Segundo Goodman, a realidade é socialmente construída por várias formas
de conhecimento, e são estas formas vários “modos de construção da realidade” (Flick, 2005: 31). De acordo com Gooman e Shutz, a investigação social é uma análise destes modos de construção da realidade e dos esforços construtivos diários dos participantes.
Shutz distingue as construções de primeira e de segunda ordem, ele defende
que a primeira metodologia das Ciências Sociais é a exploração dos princípios gerais, sendo por onde as pessoas organizam as suas experiências do dia-a-dia, principalmente as do mundo social. Ele faz referência a múltiplas realidades, organizadas em bases com os mesmos princípios que organizam a realidade do quotidiano.
Uma das problemáticas das Ciências Sociais é de apenas encontrar o seu
meio de estudo nas versões já existentes no terreno. As inter-relações englobam diversos processos de construção da realidade, desde as elaborações subjetivas no dia-a-dia e das elaborações científicas pelos investigadores na interpretação dos dados e na apresentação dos resultados.
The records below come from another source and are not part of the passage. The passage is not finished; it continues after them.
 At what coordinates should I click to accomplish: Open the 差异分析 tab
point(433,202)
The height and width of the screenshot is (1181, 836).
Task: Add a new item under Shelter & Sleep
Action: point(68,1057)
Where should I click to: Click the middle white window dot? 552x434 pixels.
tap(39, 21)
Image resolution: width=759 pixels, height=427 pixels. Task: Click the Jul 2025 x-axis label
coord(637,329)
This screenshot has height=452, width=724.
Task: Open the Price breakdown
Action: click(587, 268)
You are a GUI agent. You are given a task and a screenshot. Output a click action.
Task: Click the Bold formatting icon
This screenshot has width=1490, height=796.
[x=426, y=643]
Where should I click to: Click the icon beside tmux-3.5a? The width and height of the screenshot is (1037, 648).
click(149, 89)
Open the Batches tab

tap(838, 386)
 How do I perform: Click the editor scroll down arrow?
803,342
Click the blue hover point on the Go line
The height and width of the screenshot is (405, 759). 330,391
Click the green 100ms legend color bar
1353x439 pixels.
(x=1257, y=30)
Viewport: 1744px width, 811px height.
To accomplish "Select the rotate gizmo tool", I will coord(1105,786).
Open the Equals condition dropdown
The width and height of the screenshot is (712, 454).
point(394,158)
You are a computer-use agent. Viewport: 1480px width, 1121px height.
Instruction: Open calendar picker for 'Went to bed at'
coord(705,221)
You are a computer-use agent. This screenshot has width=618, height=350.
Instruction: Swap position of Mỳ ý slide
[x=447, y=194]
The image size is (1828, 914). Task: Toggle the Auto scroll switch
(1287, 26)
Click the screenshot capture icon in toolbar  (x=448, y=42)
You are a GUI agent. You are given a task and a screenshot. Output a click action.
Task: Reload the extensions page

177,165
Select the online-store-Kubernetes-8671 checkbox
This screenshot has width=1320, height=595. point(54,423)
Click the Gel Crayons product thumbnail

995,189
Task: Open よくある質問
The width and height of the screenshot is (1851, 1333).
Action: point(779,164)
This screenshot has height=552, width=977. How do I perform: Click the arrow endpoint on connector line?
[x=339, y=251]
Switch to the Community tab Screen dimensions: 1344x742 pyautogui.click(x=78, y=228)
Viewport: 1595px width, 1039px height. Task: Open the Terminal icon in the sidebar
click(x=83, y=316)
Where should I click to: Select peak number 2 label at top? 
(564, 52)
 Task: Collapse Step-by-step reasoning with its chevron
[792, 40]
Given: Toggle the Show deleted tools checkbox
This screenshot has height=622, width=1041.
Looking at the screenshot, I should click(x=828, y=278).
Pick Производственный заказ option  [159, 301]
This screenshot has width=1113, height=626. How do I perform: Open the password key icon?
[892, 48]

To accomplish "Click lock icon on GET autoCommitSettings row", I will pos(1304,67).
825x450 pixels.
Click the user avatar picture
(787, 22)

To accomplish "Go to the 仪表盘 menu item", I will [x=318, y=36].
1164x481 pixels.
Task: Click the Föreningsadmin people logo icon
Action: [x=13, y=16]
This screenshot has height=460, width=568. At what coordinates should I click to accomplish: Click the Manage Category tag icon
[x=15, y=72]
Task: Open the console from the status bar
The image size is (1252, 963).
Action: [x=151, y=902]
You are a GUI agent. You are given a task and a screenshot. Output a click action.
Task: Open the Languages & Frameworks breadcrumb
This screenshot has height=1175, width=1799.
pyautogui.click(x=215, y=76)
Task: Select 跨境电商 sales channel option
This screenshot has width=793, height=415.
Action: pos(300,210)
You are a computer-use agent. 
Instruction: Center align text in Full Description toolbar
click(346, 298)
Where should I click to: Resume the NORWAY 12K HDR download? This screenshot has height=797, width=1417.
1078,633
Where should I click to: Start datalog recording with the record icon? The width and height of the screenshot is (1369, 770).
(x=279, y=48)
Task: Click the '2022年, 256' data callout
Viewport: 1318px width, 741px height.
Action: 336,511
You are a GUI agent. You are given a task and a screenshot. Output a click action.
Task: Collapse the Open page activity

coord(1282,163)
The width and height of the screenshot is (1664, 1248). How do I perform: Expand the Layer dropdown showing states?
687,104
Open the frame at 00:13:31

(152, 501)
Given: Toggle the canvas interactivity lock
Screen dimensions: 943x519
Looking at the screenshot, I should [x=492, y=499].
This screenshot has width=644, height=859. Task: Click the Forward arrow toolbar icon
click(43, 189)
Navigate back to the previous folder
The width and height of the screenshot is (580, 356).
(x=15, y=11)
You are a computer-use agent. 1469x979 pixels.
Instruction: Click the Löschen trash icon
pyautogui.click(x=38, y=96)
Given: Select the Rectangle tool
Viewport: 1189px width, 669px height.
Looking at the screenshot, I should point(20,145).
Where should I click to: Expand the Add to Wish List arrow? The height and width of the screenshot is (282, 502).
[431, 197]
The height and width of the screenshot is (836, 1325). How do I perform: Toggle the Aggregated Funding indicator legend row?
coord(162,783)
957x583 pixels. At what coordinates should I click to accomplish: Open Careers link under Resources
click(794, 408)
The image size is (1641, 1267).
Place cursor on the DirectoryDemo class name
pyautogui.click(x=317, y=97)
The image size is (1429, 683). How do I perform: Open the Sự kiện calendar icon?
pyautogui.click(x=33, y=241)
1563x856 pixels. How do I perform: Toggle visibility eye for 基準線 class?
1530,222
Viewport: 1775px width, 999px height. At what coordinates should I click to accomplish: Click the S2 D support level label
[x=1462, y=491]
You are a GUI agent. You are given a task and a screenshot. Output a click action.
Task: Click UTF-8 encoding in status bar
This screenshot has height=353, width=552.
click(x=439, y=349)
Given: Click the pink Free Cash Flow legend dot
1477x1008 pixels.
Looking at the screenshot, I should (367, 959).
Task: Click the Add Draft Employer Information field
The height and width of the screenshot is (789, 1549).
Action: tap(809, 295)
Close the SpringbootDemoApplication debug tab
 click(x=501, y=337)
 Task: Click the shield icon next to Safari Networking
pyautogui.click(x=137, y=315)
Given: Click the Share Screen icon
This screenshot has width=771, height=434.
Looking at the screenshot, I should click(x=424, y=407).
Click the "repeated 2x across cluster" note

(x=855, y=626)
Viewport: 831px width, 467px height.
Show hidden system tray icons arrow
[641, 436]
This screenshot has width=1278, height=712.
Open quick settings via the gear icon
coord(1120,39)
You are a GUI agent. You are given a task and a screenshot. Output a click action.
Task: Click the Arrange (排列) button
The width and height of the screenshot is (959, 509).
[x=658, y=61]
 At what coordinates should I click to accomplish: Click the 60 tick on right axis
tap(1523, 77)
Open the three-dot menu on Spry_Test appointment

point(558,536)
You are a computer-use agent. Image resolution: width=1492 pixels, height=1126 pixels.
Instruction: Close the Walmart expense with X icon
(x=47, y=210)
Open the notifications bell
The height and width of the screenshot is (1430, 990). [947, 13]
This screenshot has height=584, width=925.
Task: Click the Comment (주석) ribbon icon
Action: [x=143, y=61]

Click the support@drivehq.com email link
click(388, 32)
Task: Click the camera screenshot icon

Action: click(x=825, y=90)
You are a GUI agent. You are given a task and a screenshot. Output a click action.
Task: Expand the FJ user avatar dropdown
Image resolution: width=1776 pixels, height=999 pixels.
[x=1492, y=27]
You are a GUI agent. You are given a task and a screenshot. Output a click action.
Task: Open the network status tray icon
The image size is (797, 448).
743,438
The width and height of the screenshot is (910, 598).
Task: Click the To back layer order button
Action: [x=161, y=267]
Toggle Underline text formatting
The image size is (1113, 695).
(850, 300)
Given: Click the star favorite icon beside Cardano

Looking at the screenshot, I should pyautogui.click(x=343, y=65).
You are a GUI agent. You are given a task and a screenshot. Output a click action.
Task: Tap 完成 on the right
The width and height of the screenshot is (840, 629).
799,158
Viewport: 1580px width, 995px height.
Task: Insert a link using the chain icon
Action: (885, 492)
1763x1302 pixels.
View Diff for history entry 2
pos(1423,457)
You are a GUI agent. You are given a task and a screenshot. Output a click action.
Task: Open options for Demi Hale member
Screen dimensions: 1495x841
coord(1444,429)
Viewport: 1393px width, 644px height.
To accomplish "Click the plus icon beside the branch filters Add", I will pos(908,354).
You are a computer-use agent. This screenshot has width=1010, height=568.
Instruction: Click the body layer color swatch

Construção da realidade no texto: a Mimética
O termo mimético refere-se à transformação da realidade em forma
simbólica.
Na investigação qualitativa pode-se estabelecer entre a construção social, e
aos textos nela utilizados, a ligação com elementos miméticos devido à transformação da experiência em narrativa pelas pessoas estudadas; a elaboração de textos e a sua interpretação pelos investigadores; bem como a devolução dessas interpretações aos contextos quotidianos.
Ricoeur contribuiu com um prestável ponto de vista para a análise dos
processos miméticos na interpretação e elaboração dos textos das Ciências Sociais, e dividiu-os em mimética 1, 2 e 3. Para ele, a produção de um qualquer tipo de texto para aquele que lê e interpreta o que tem escrito está implicado na construção da realidade como aquele que o escreveu.
Definiu a mimética 1 como sendo a “pré-concepção da natureza da acção
humana” (Flick, 2005: 34), ou seja, está baseada numa pré-conceção da atividade humana e dos acontecimentos naturais e sociais.
A mimética 2 é como se fosse a configuração da ação, é a transformação
mimética dos ambientes sociais ou naturais, é no fundo um processo construtivo.
A transformação mimética do texto em compreensão está presente no
processo de interpretação, e traduz a mimética 3. Esta mimética assinala o cruzamento do mundo do texto com o mundo do ouvinte ou leitor.
Na visão de Ricoeur e, em termos de Ciências Sociais, o tratamento de
textos literários e os processos miméticos são como o cruzamento da construção e da interpretação da experiência. Na conceção da mimética, o processo não se limita apenas ao acesso a textos literários, mas sim antes a alongar a compreensão na sua globalidade, e como tal, à compreensão do conceito saber. Finalizando, a mimética aos olhos do autor é um processo de compreensão da literatura, sem esquecer a rígida e estrita ideia de representação da realidade dada aos textos.